USING AZURE PRIVATE LINKS TO SECURE A CONNECTION BETWEEN AN AZURE SQL SERVER AND A VIRTUAL MACHINE

  • Azure Private Link enables you to access Azure PaaS services like Azure Storage, Azure Cosmos DB and Azure SQL Database.
  • Azure Private Link can be used to create secure connections to the above mentioned Azure services or even your own services and applications that are behind an Azure Load Balancer.
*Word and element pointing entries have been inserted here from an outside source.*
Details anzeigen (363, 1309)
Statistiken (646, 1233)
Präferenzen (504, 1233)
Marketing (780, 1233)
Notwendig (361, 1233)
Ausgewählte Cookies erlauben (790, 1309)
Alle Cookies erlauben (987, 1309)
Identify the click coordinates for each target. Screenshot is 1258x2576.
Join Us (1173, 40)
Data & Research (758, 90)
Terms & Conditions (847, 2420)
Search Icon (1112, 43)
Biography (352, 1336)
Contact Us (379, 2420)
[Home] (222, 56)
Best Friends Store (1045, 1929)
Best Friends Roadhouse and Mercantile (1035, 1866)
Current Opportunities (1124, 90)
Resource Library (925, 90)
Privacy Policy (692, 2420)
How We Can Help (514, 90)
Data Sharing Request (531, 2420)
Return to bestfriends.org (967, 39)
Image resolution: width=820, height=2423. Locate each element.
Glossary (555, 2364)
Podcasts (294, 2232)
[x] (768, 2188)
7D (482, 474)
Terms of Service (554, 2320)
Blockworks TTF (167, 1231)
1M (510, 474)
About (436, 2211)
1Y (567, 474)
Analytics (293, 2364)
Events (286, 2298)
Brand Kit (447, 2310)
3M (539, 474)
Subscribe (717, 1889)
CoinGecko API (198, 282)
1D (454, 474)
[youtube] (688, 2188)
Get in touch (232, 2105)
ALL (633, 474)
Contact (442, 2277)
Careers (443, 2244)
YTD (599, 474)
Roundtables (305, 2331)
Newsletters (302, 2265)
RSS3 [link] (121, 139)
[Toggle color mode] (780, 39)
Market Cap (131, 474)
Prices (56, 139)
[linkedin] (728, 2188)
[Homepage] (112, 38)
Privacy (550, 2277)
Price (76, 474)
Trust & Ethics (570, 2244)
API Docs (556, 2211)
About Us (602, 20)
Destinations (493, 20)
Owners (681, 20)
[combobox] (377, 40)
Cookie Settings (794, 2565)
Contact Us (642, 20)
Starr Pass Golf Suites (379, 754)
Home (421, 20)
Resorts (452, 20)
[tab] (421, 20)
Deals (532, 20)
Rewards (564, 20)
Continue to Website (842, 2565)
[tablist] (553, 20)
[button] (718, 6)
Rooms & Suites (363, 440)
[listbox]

Some of the major benefits of Azure Private Link are as follows:

  • You can privately access services on the Azure platform without a public IP address at the source or destination.
  • You can use it on on-premises and peered networks.
  • It gives you protection against data leakage because while using Private link, you can only connect to the specific resource and not anything else. Access to any other resource in the service is blocked.
  • It has global reach. You can connect to services running in other regions as well.
  • Along with that, Azure Private Link has integration with Azure Monitor as well.
  • Using that, you can see logs in the storage account, stream your events to your Event Hub and do Azure Monitor logging.

Let’s a demo of Azure Private Link. In this demo, we will secure a connection between an Azure SQL Server and a virtual machine.

First of all, I am going to create a new Virtual Network with the following configuration.

    

Next, I have created this Virtual Machine with the image Windows Server 2019 Datacenter. I have put it in the same resource group as my Virtual Network, so the virtual network and subnet would get automatically assigned. I have kept ports 80 and 3389 open to this.

  • Now, we need an SQL Database to connect to.

So next, I have created an SQL Database with the following details.

  • Next up, we need to create a private endpoint.

Upon searching for Private Link, it gives me this result. Notice how at the time of performing this demo, the private link feature is still in preview.

Upon clicking create, you’d land up on this which is the Private Link centre from where you can create private endpoints for services like an SQL Server.

Scroll down and click Start.

Choose the resource group. Give the private endpoint a name and choose the location. Click next to choose the resource.

Choose the resource type as Sql Server and choose the resource and sub-resource. Click Next.

You can see that it chooses the virtual network and subnet by default. So, we don’t need to configure anything on this page. Click Review + Create and then create.

To test this out, connect to the created VM via RDP.

Inside the VM, open up a command prompt and try nslookup for the SQL Server that you have created. You will get this output. It tells you that the private endpoint is working because it augments the address with the private link moniker.

I have also downloaded SQL Server Management Studio on my VM.

I will enter my server name, choose SQL Server Authentication as the authentication method. Enter credentials and click connect.

And that’s it, it will get connected. I have been connected to the Azure SQL server and database from the VM, and as you have noticed, I didn’t have to enter my IP address to the SQL Server Firewall to connect. That is because I am using a private link connection that travels over the backbone of Azure instead of travelling over the public internet.